È il modus operandi consentito dall’ultimo Dpcm finalizzato ad evitare gli assembramenti che un po’ si creano comunque tra le persone in coda ad attendere il proprio turno per essere servite, e comunque entro le ore 22. Chi vuole può successivamente restare aperto ma solo per i servizi take-away e delivery, un’opportunità che viene sfruttata da alcuni ristoranti ma non dai bar che non hanno ancora pensato, salvo rare eccezioni, di proporre formule che prevedano ad esempio l’aperitivo consegnato a casa o portato via dal cliente.

“Non credo che tutti i mali, cioè i contagi si possano creare nei bar e ristoranti che rispettano il protocollo di sicurezza – dice Fabrizio Rossi del Cafè Renaissance in Piazza Colombo a Sanremo – ma ci adeguiamo ormai abituati a subire decisioni che vengono dall’alto. Se ci avessero lasciato lavorare come prima, resta il fatto che c’è sempre meno gente: togli lombardi, piemontesi e francesi e la città si svuota”.

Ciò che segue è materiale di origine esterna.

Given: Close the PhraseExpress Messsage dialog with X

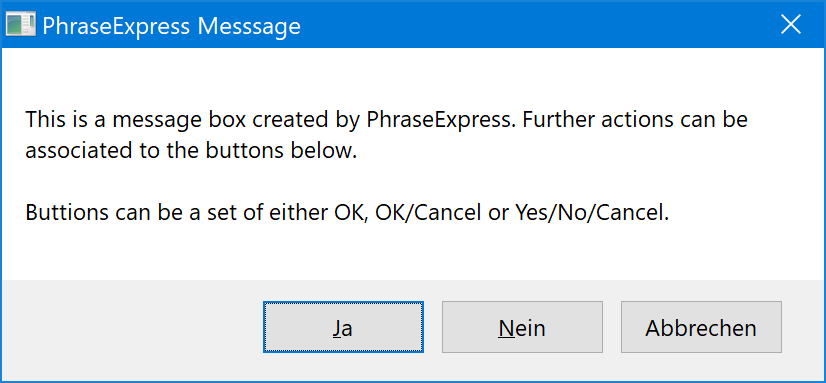Looking at the screenshot, I should pos(791,25).
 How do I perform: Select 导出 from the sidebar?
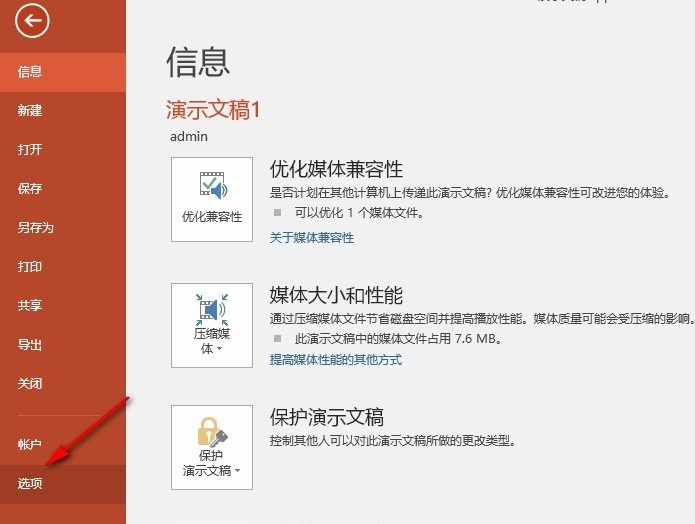point(30,345)
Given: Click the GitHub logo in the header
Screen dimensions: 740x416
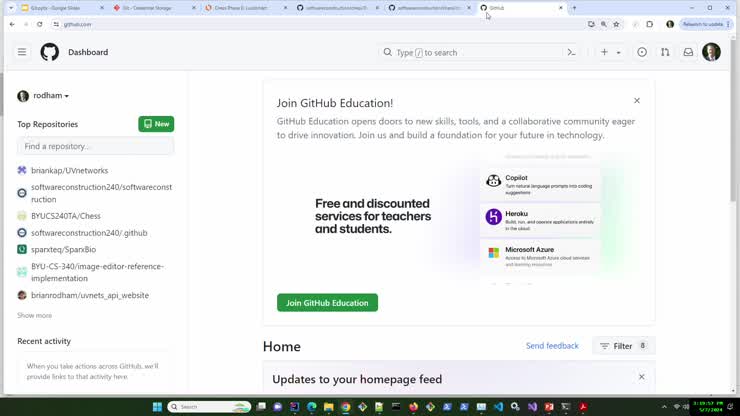Looking at the screenshot, I should (49, 52).

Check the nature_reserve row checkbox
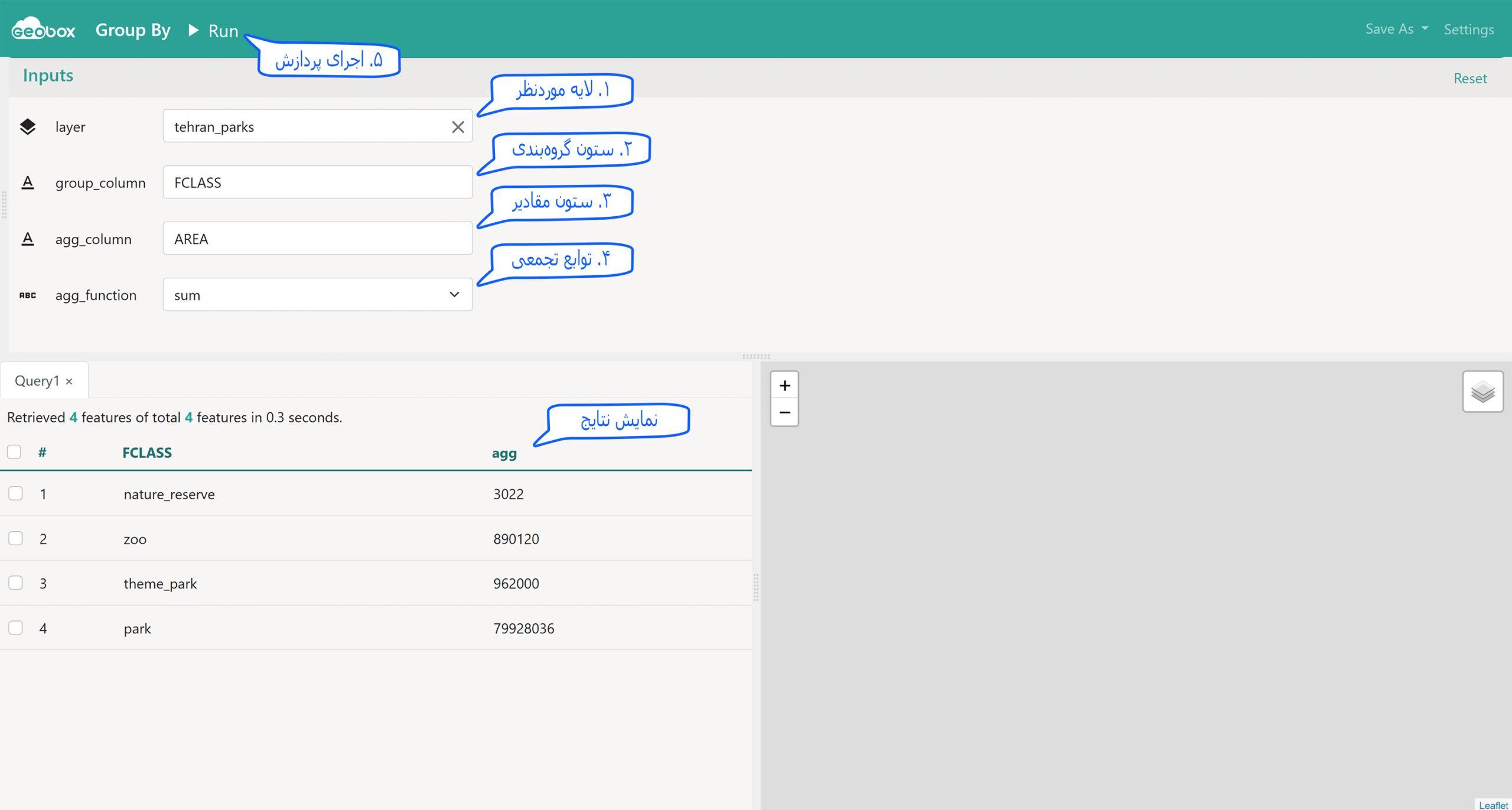pyautogui.click(x=16, y=493)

“Ci sono anche i lavori in corso nel tratto iniziale di via Matteotti ma in questo caso è stato scelto il periodo migliore, novembre, e visto come procedono veloci speriamo che presto potremo godere tutti del restyling in corso. Oggi i nostri clienti, uno alla volta, entrano, prendono il caffè in una tazza usa e getta e se ne vanno, non possono stazionare ma capiscono la situazione”.

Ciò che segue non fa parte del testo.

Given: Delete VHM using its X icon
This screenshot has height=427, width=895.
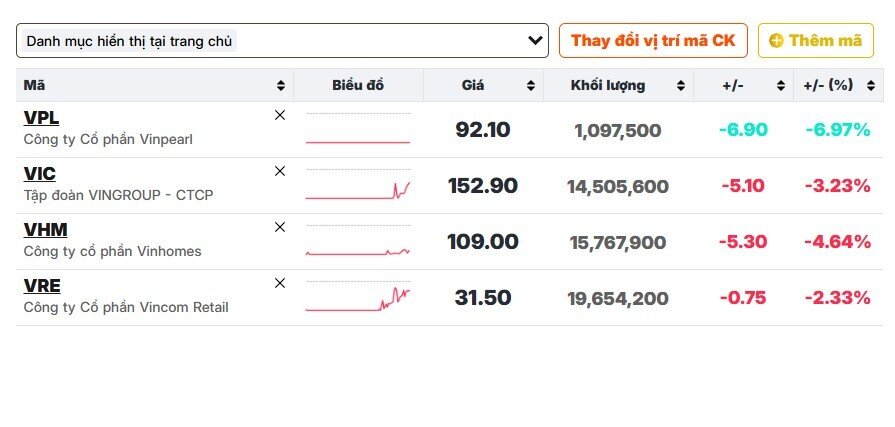Looking at the screenshot, I should point(280,227).
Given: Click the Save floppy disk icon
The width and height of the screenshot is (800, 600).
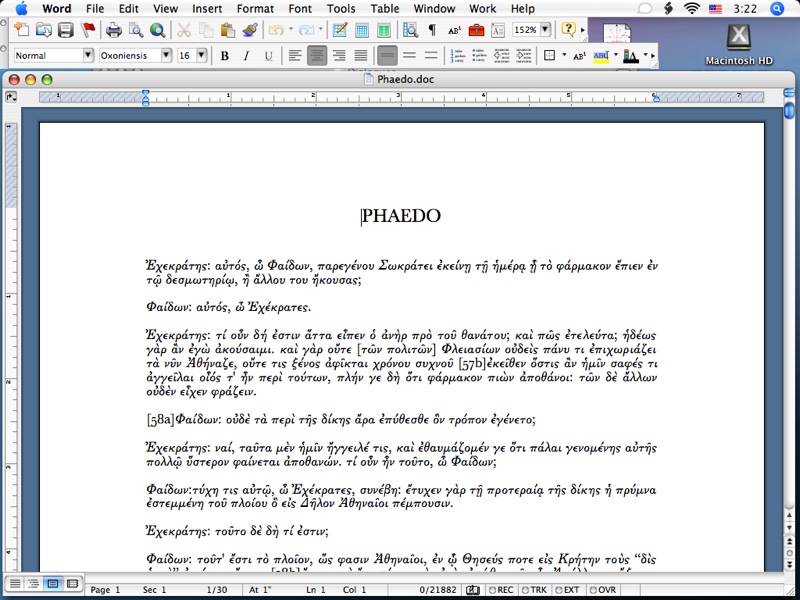Looking at the screenshot, I should point(65,30).
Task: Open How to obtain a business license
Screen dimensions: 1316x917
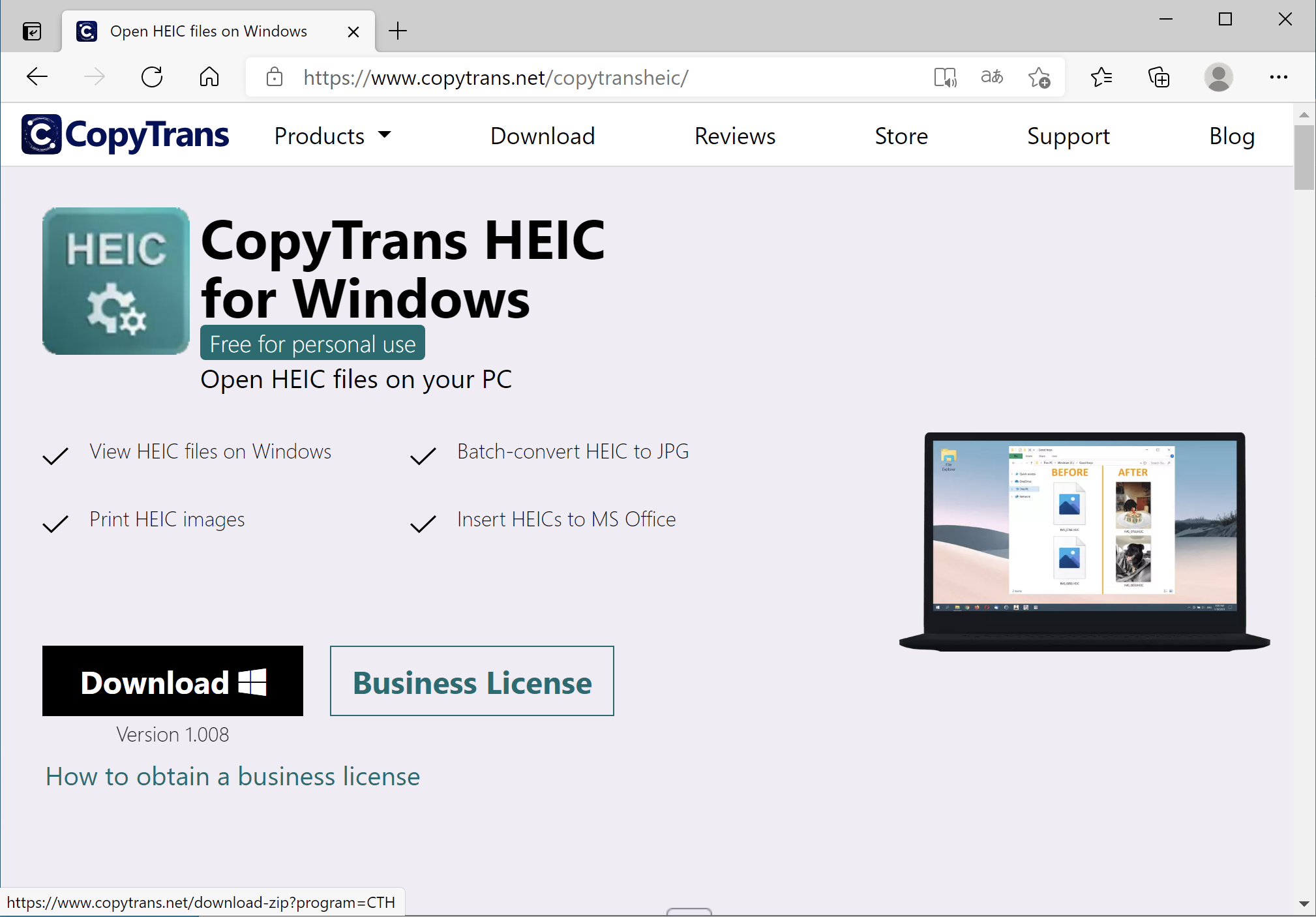Action: click(x=233, y=776)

“Anche noi ci siamo organizzati come la prima volta – conferma Fabio Compagnucci uno dei gestori del Bar Festival in via Matteotti – la gente si avvicina, aspetta il suo turno, ordina e porta via. Purtroppo una parte di vetrina con le nostre proposte di pasticceria e di salato non si può esporre e questo limita gli acquisti. Apriamo dalle 7 alle 17, cinque dipendenti li abbiamo messi in cassa integrazione, dopo aver già dovuto purtroppo ridurre il personale dopo il primo lockdown”.

“Questo tira e molla non mi sembra la soluzione migliore – dice – anch’io avrei preferito una chiusura totale per tre settimane a novembre e poi sperare di aprire per le feste di Natale ma io addirittura sarei stato ancora più drastico per chiudere tutto a fine settembre quando c’erano i primi segnali di una nuova ondata. Temo che per aiutare l’economia ci facciano riaprire per le feste di fine anno e poi a gennaio ci richiudono di nuovo. A meno che non arrivi un vaccino…”.

“È una situazione copia-incolla con quella della scorsa primavera – dice Maurizio Merico del Bar Melody – ma con più paura sia per i nostri clienti che per noi stessi. Mi sento come anestetizzato, come un pugile che ne ha prese troppe e ha buttato la spugna ma il tuo avversario non si ferma. E allora dico basta, non ho più la forza di reagire e qualsiasi decisione adesso l’accetto con rassegnazione, sono disposto anche ad una chiusura totale se può servire ad uscire da questo incubo”.

“Ai bei tempi aprivamo alle 5,30 e adesso l’orario di apertura è alle 7. Appoggio in pieno chi si è inventato anche l’aperitivo da asporto per mantenere le abitudini delle persone. Ad esempio io non credevo che il caffè fosse così importante ma abbiamo addirittura consegnato dei caffè con il servizio delivery a quattro chilometri di distanza. Non ho ancora verificato se è già arrivato il bonifico del ‘bonus-ristori’, so che a qualche collega lo ha avuto ieri (pari al 150% del primo bonus di primavera, ndr) e allora credo che lo avranno accreditato anche a noi”.